Nurse Kettle made as if to rise, but Kitty stopped her with a sharp gesture. “Stay where you are,” she said. “I’m talking. So here I was. Married to a — I don’t know what — the sort they call a nice chap. Too damn’ nice for me. I’d never have pulled it off with him in Singapore if it hadn’t been he was lonely and missing Rose. He couldn’t bear not to have Rose somewhere about. He was a real baby, though, about other women: more like a mother’s darling than an experienced man. You had to laugh sometimes. He wasn’t my cup of tea, but I was down to it, and anyway, his sort owed me something.”
“O, dear!” Nurse Kettle lamented under her breath. “O, dear, dear, dear!” Kitty glanced at her and went on.
“So how did it go? We married and came here and he started writing some god-awful book and Rose and he sat in each other’s pockets and the county called. Yes, they called, all right, talking one language to each other and another one to me. Old Occy Phinn, as mad as a meat-axe and doesn’t even keep himself clean. The Fat Woman of Nunspardon, who took one look at me and then turned polite for the first time in history. Rose, trying so hard to be nice it’s a wonder she didn’t rupture something. The parson and his wife, and half a dozen women dressed in tweed sacks and felt buckets with faces like the backsides of a mule. My God, what have they
got
? They aren’t fun, they aren’t gay, they don’t
do
anything and they look like the wreck of the schooner
Hesperus.
Talk about a living death! And me! Dumped like a sack and meant to be grateful!”
“You don’t understand,” Nurse Kettle began and then gave it up. Kitty had doubled her left hand into a fist and was screwing it into the palm of the right, a strangely masculine gesture at odds with her enamelled nails.
“Don’t!” Nurse Kettle said sharply. “Don’t do that.”
“Not one of them, not a damn’ one was what you might call friendly.”
“Well, dear me, I must say! What about Sir George!” Nurse Kettle cried, exasperated and rattled into indiscretion.
“George! George wanted what they all want, and now things have got awkward, he doesn’t want that. George! George, the umpteenth baronet, is in a muck-sweat. George can’t think,” Kitty said in savage mimicry, “what people might not be saying. He told me so himself! If you knew what I know about George—” Her face, abruptly, was as blank as a shuttered house. “Everything,” she said, “has gone wrong, I just don’t have the luck.”

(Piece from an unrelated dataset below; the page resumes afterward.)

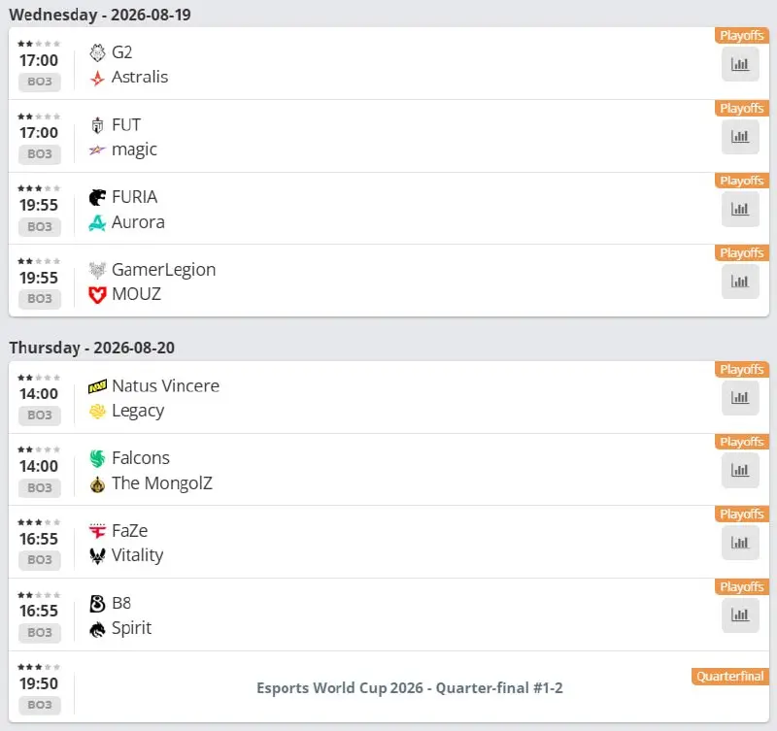The height and width of the screenshot is (731, 777).
Task: Select The MongolZ team name
Action: (162, 483)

All sorts of notions, scarcely comprehensible to herself, writhed about in the mid-region of Nurse Kettle’s thoughts. She was reminded of seaweed in the depths of a marine pool. Monstrous revelations threatened to emerge and were suppressed by a sort of creaming-over of the surface of her mind. She wanted to go away from Kitty Cartarette before any more damage was done to her innocent idolatries and yet found herself unable to make the appropriate gestures of departure. She was held in thrall by a convention. Kitty had been talking dismally for some time, and Nurse Kettle had not listened. She now caught a desultory phrase.
“Their fault!” Kitty was saying. “You can say what you like, but whatever has happened is their fault.”
“No, no, no!” Miss Kettle cried out, beating her short scrubbed hands together. “How can you think that! You terrify me. What are you suggesting?”
“What are you suggesting?” George Lacklander demanded as Alleyn at last put down the receiver. “Who have you been speaking to? What did you mean by what you said to me just now — about—” he looked round at his mother and son—“an instrument,” he said.
Lady Lacklander said, “George, I don’t know what you and Roderick have been talking about, but I think it’s odds on that you’d better hold your tongue.”
“I’m sending for my solicitor.”
She grasped the edge of the desk and let herself down into a chair. The folds of flesh under her chin began to tremble. She pointed at Alleyn.